WEEKEND SCREENING ROOM: Terrific viewing/listening/reading options from TALLAWAH's archive

ISLAND TALES: Olive Senior's Arrival of the Snake-Woman and Other Stories
First published in 1989, this magical volume of stories, several of which are narrated from a child's perspective, chronicles life in towns and villages across Jamaica. As ever, Senior moves with relative ease between the past and present, conveying the disillusionment of characters that tend to feature prominently in her writing.
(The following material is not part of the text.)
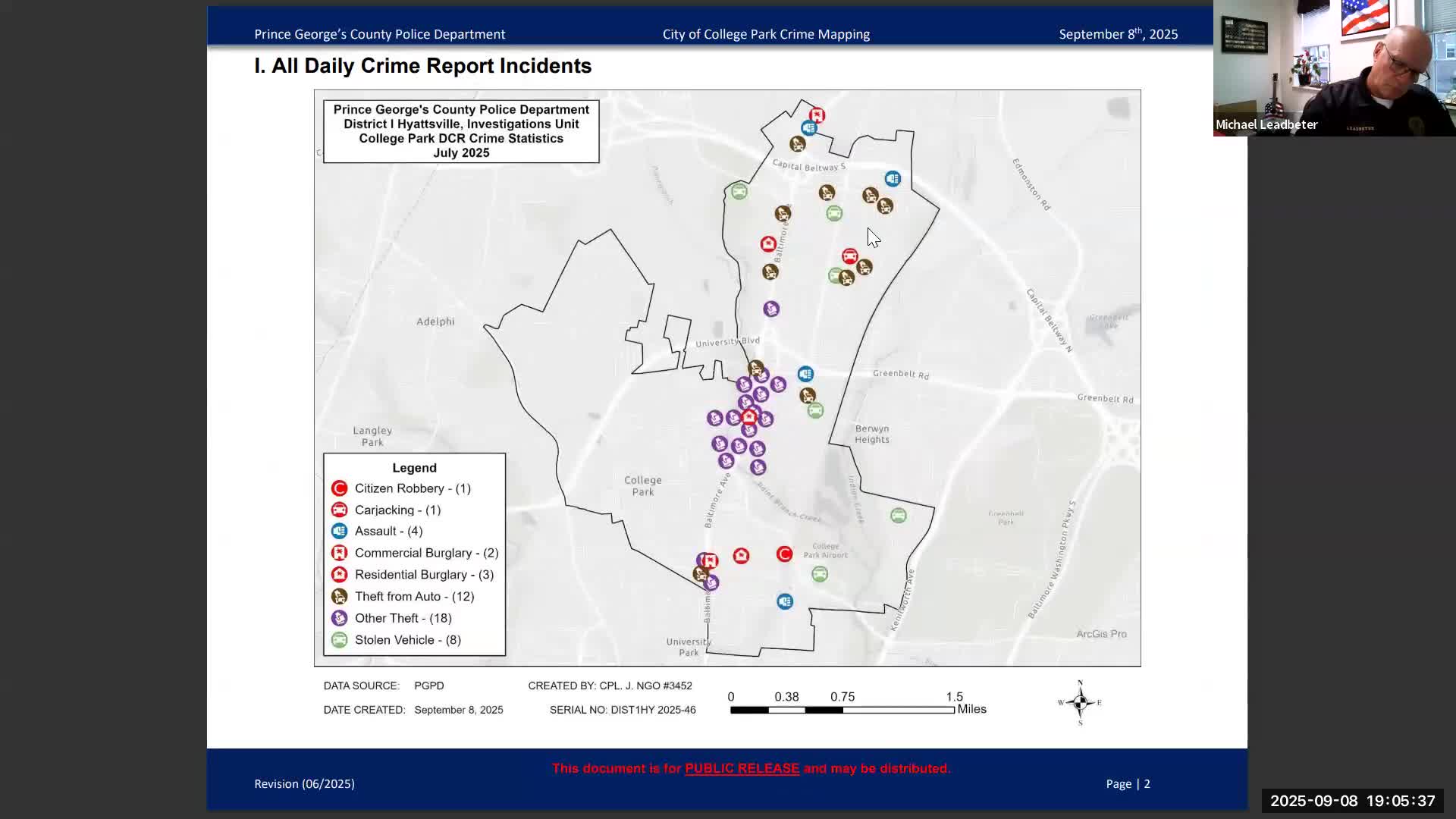Click the Carjacking legend icon
Screen dimensions: 1456x819
point(339,510)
In short, these are seven Jamaican tales ("The Tenantry of Birds", "Tears of the Sea") mired in wistfulness, wit and wisdom. 

>> LET'S JAM: The Roots' How I Got Over 
The venerable hip-hop band's first effort since joining NBC's late-night lineup delivers all the funk/soul/jazz vibes fans have come to expect. What's more, the album (spawning such hits as "Right On" and "Dear God 2.0") features their successful debut foray into the word of indie rock. 

>> QUEEN OF COMEDY: Joan Rivers' A Piece of Work
She's well-known for her biting red-carpet commentary, but in this vivid R-rated documentary, vibrant new light is shed on Rivers' lifelong commitment to comedy and just how she managed to blaze a trail for today's generation of stand-up comics. 

>> WORLD BEAT: Herbie Hancock's The Imagine Project 
The Grammy-winning jazz-piano maestro joins forces with an international roster of guest collaborators to cover such spirited anthems as "A Change is Gonna Come" and "Imagine." Though the tracks don't all score a home run, more often than not Hancock hits the spot. Best of all, his interpretation of Bob Marley's "Exodus" (featuring Somalia's K'Naan and Los Lobos), which takes you on a global odyssey. 
AUTHOR, AUTHOR: Christopher Hitchens' Hitch 22 
"Electric and electrifying" is how the New York Times aptly describes the late British-American journalist and essayist's internationally praised memoir, in which he presents (in trademark wit and keen observations) the candid personal history of a complicated man, stalwartly bohemian and rigorously intellectual. Hitch, who died a couple of years ago from lung cancer, had quite a life. And Hitch 22 entertainingly opens a window into its most private dimensions with prose that's as robust and cunning as it gets. Hitch will make you a believer.